There was, for example, a highly praised project in the 1960s instigated by Ivan Hrbek called Fontes Historiae Africanae (Sources for African History), contributing in an important way to historical knowledge about Africa in various languages – colonial as well.

“One other aspect is important to point out: In those days under the communist regime, long-term stays aboard were problematic or difficult to organize – so when students or academics got an opportunity to travel to Africa they grabbed it. Which of course, meant sometimes going to areas they had not been specializing in, to areas of research.

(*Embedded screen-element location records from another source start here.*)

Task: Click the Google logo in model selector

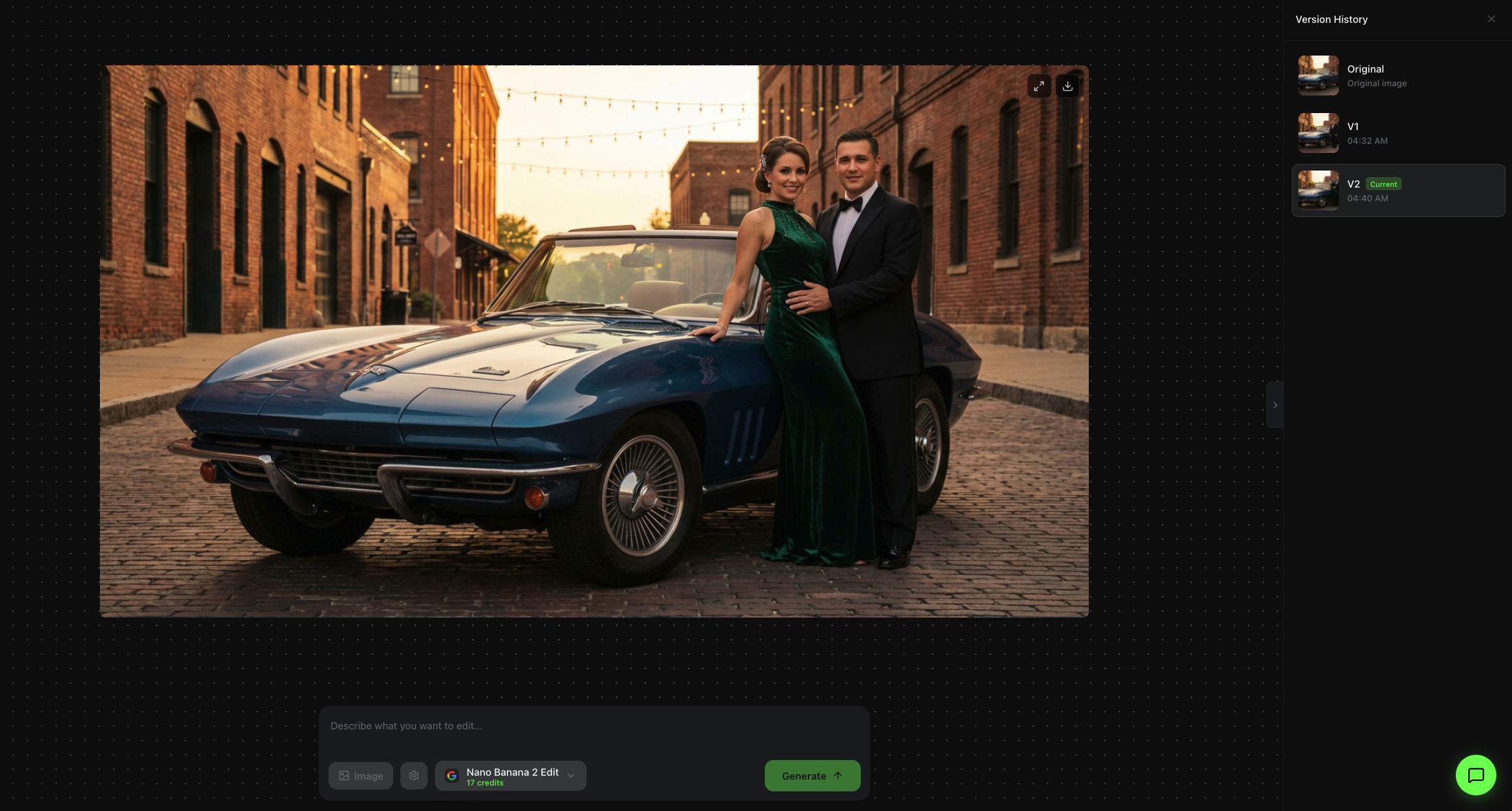Action: point(452,776)
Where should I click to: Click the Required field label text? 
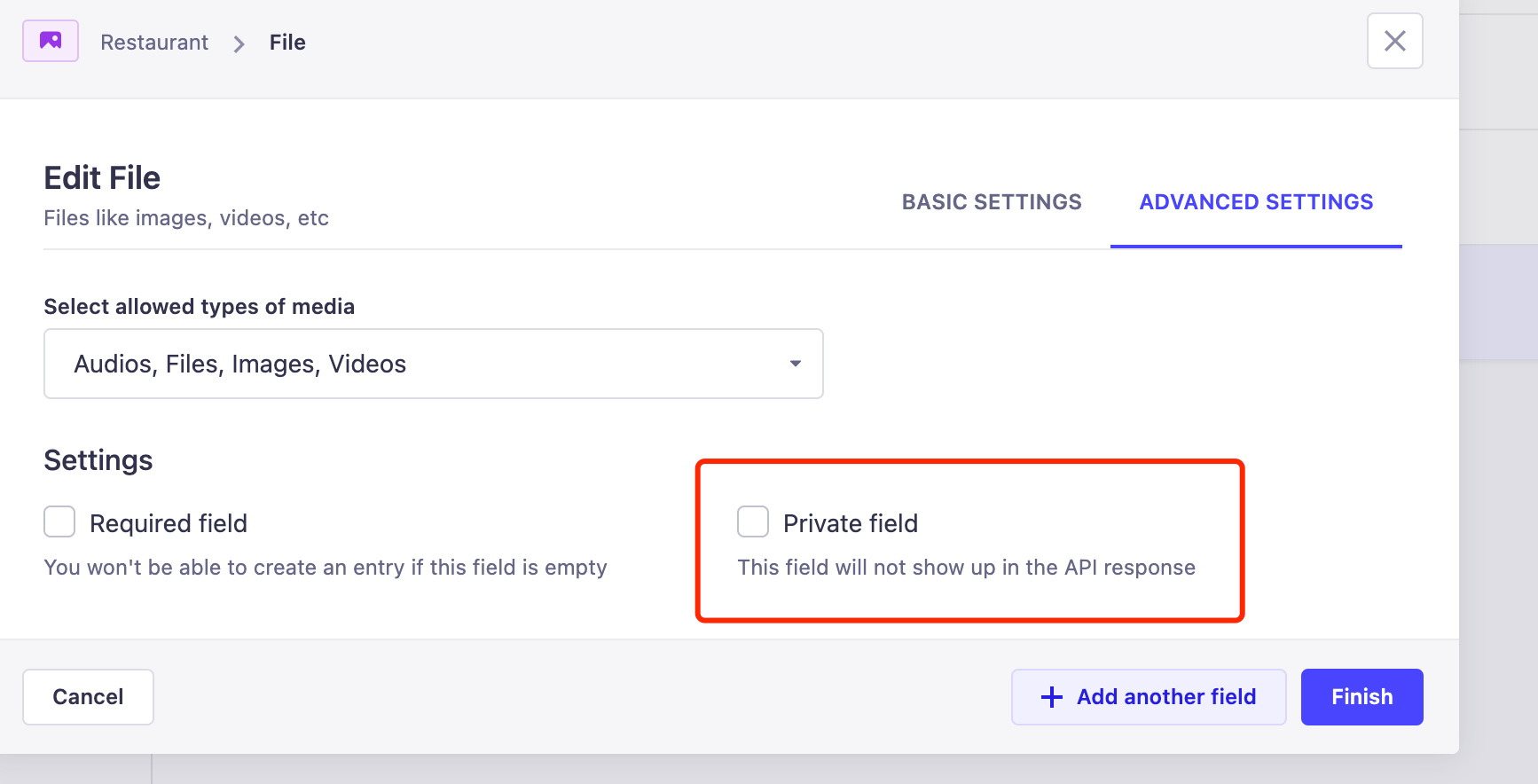pos(168,522)
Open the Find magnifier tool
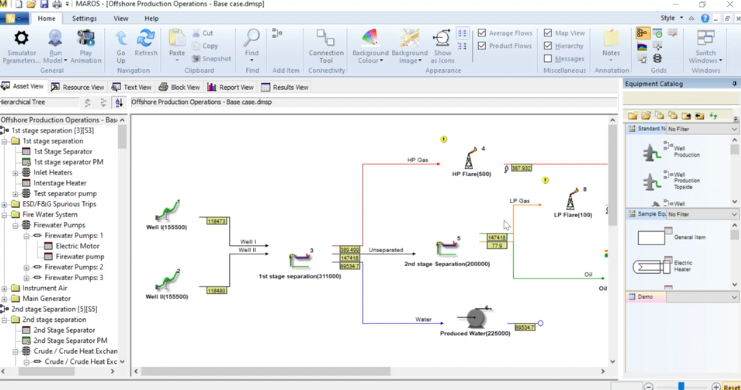 [252, 38]
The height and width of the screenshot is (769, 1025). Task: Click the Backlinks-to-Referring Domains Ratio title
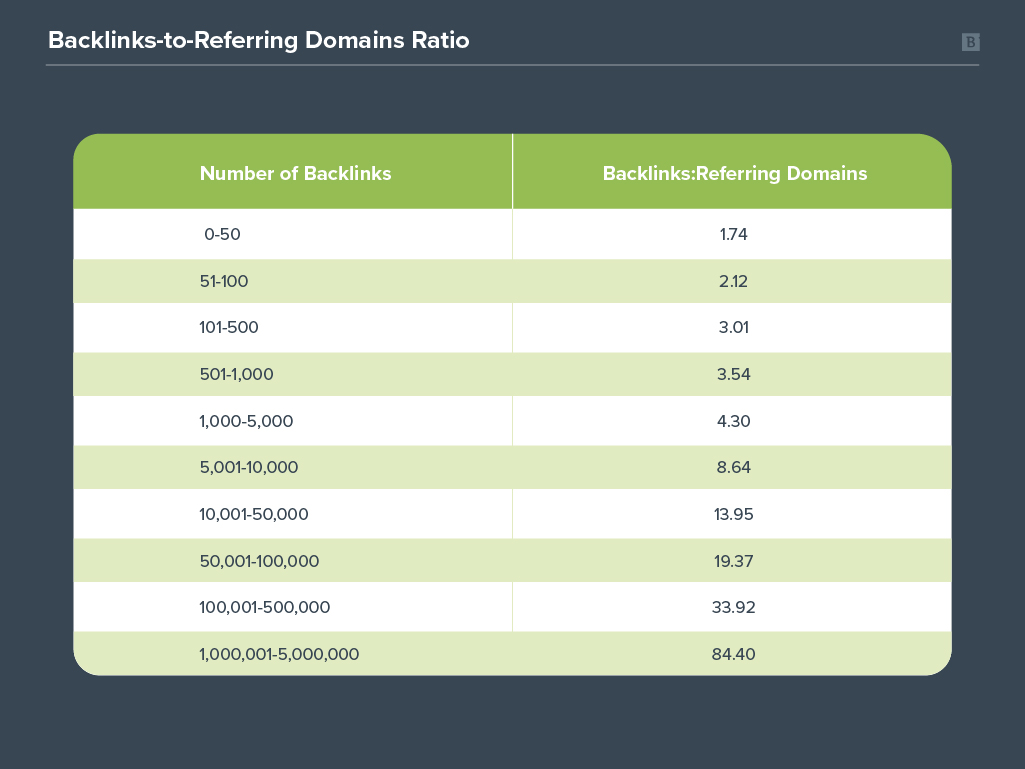click(x=258, y=41)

Opportunities arose not just dictated by the interests of the scholars.”

So were there were specific parts of the continent where Czechs or Slovaks were more active or was it haphazard?

“More the latter: the mechanism was the same whether we are talking about Africa or the Americas or Asia: it was like ‘Oh, you have a chance to go to Ghana – it doesn’t matter if you are francophone, it’s an opportunity, so go’. If there was an opportunity you simply took it, you didn’t pass it up.

“Communist Czechoslovakia, meanwhile, welcomed many Third World students and gave them scholarships to study everything from medicine to the humanities. It sounds rather colonialist to put it like this, but at the beginning there was great interest in using these students also as ‘study material’, as native speakers and so on. But as not all of them were from “proper” ideological backgrounds, they were soon separated from the rest of academia.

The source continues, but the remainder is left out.